[[ Material for this task, beginning ]]
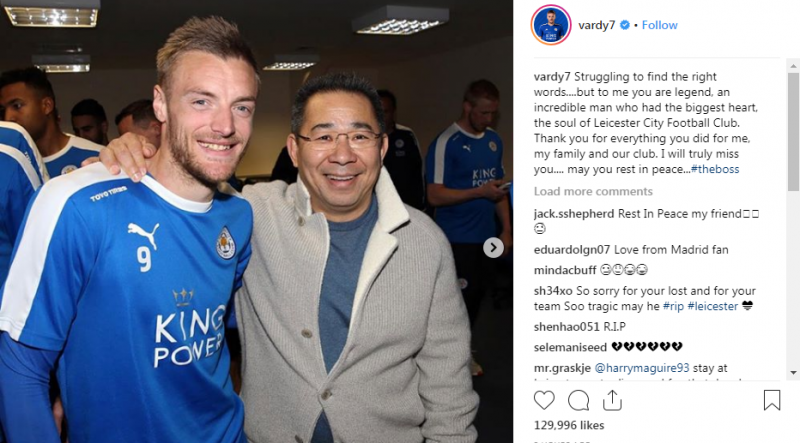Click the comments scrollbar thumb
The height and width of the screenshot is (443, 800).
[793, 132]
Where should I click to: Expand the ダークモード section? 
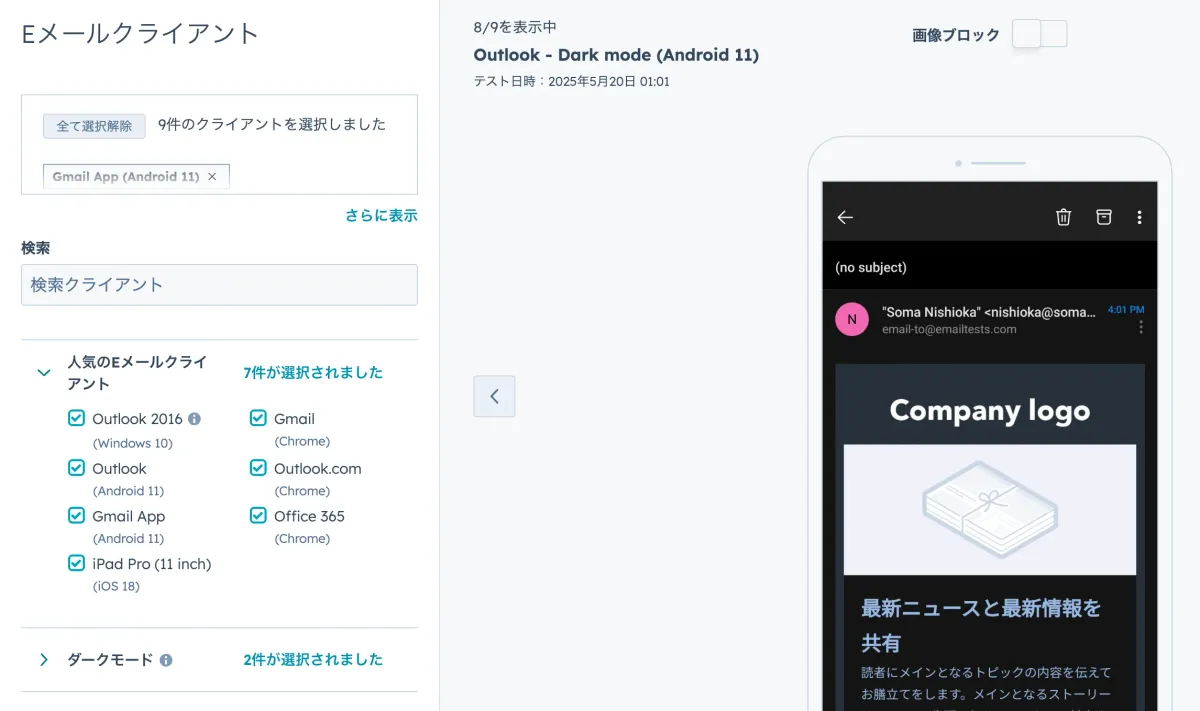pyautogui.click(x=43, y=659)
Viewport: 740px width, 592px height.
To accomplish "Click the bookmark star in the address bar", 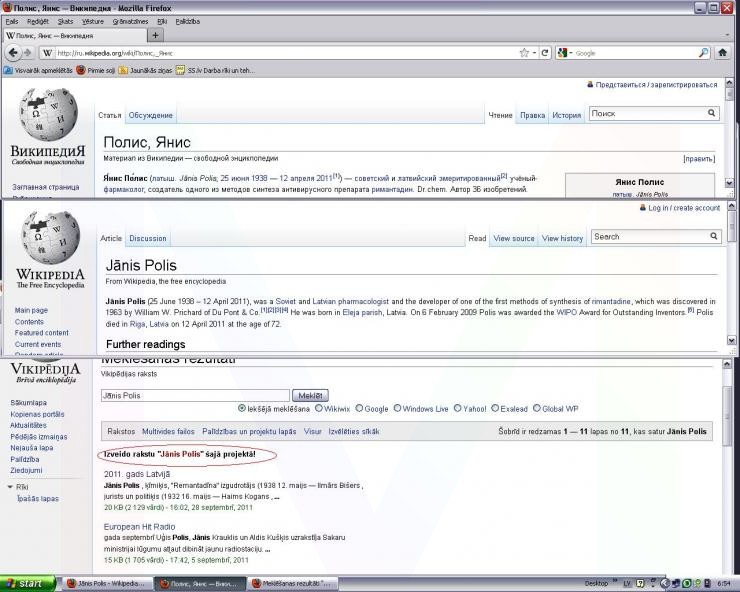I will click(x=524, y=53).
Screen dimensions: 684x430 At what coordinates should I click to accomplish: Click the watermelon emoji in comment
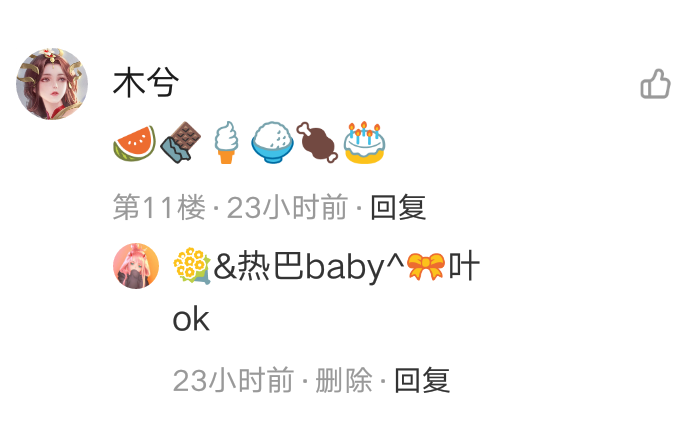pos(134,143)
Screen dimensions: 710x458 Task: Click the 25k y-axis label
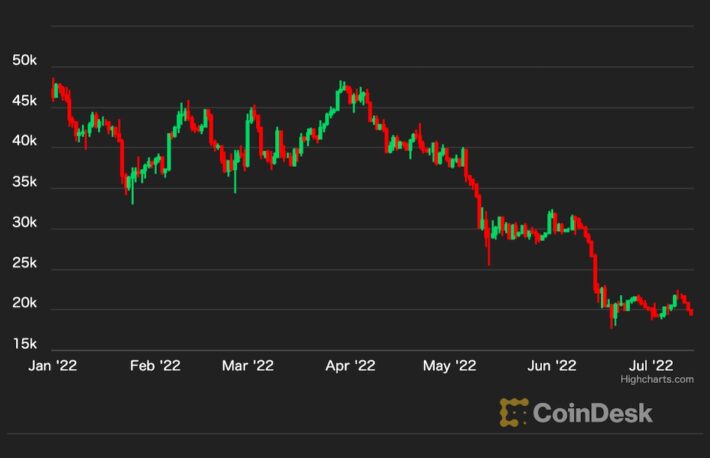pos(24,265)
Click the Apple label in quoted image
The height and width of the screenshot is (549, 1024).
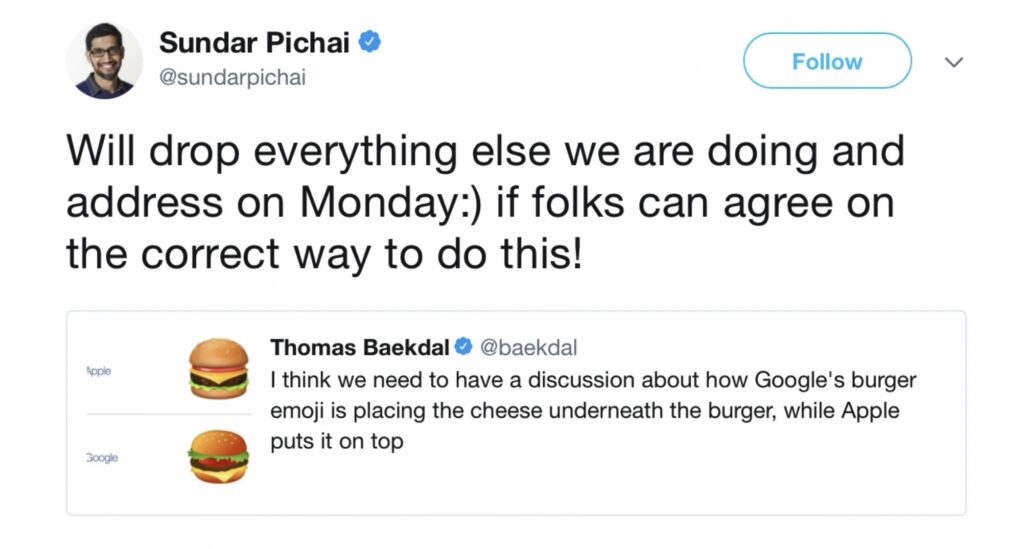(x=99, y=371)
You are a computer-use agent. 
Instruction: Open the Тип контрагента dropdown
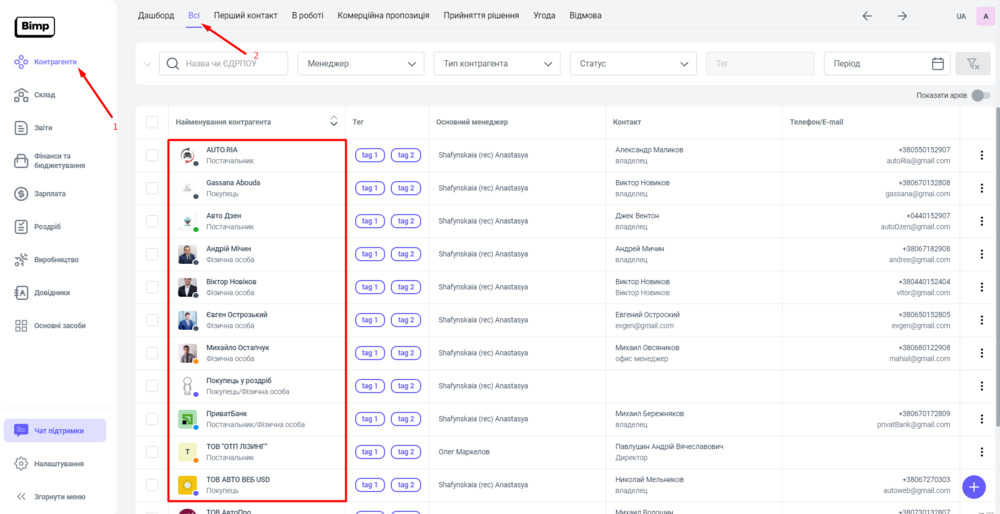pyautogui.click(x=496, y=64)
[[ Material for this task, end ]]
[[ Material for this task, beginning ]]
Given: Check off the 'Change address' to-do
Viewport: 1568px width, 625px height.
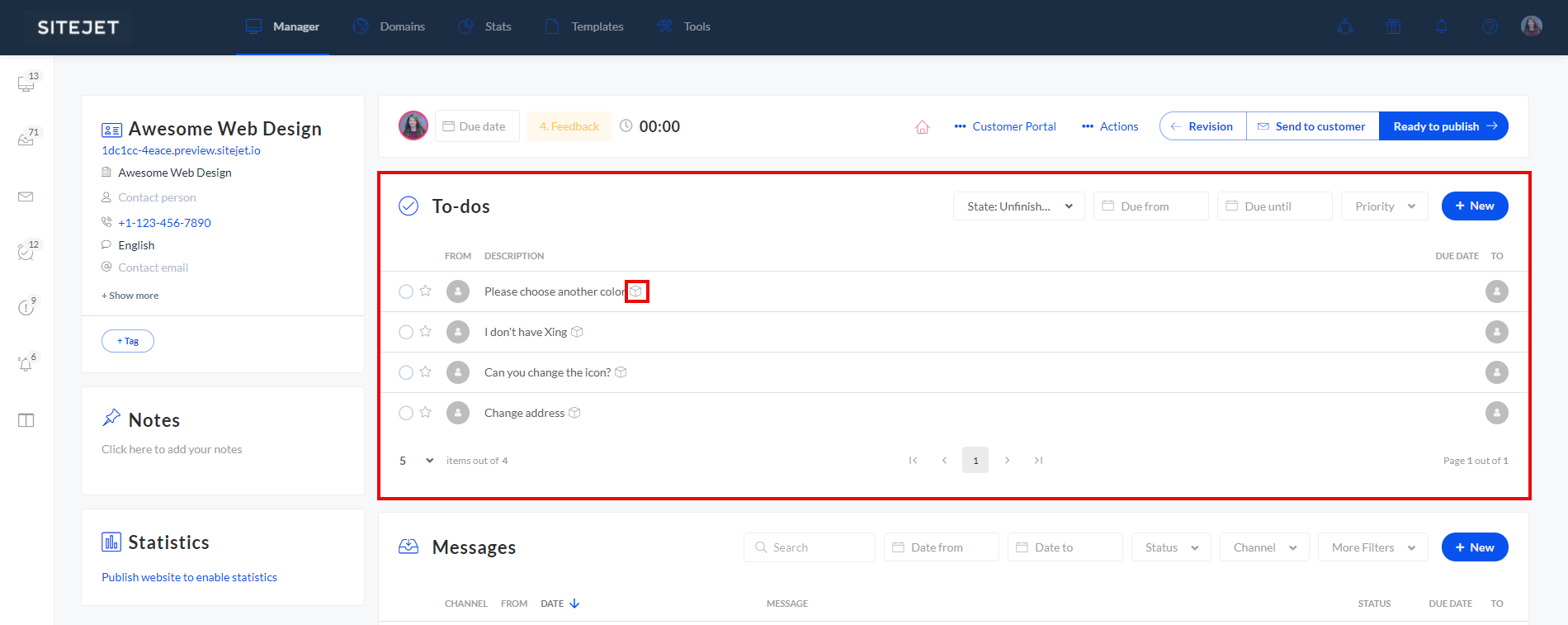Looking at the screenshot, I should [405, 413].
[[ Material for this task, end ]]
[[ Material for this task, beginning ]]
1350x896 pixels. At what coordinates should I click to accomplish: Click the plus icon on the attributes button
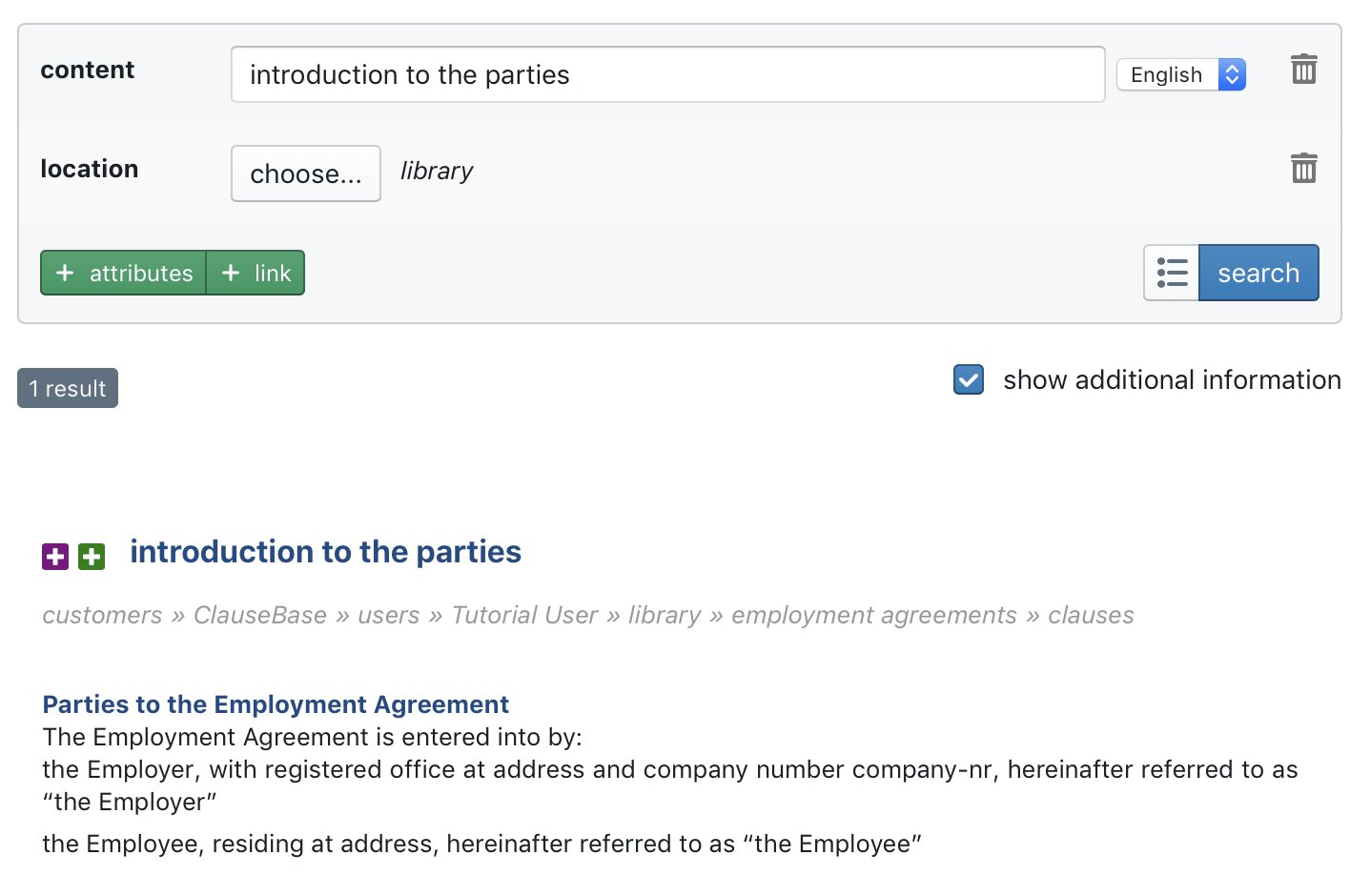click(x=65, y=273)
[[ Material for this task, end ]]
Exercise aim:
Copy word for word only the lines above from the one with "Screen dimensions: 684x430" through the one with "You are a computer-use agent.". Leave pictures out.

Your solution:
Screen dimensions: 684x430 At what coordinates should I click to accomplish: Click the watermelon emoji in comment
pos(134,143)
Screen dimensions: 710x458 Task: Click the 25k y-axis label
pos(24,265)
Click the Apple label in quoted image
The height and width of the screenshot is (549, 1024).
(x=99, y=371)
You are a computer-use agent. 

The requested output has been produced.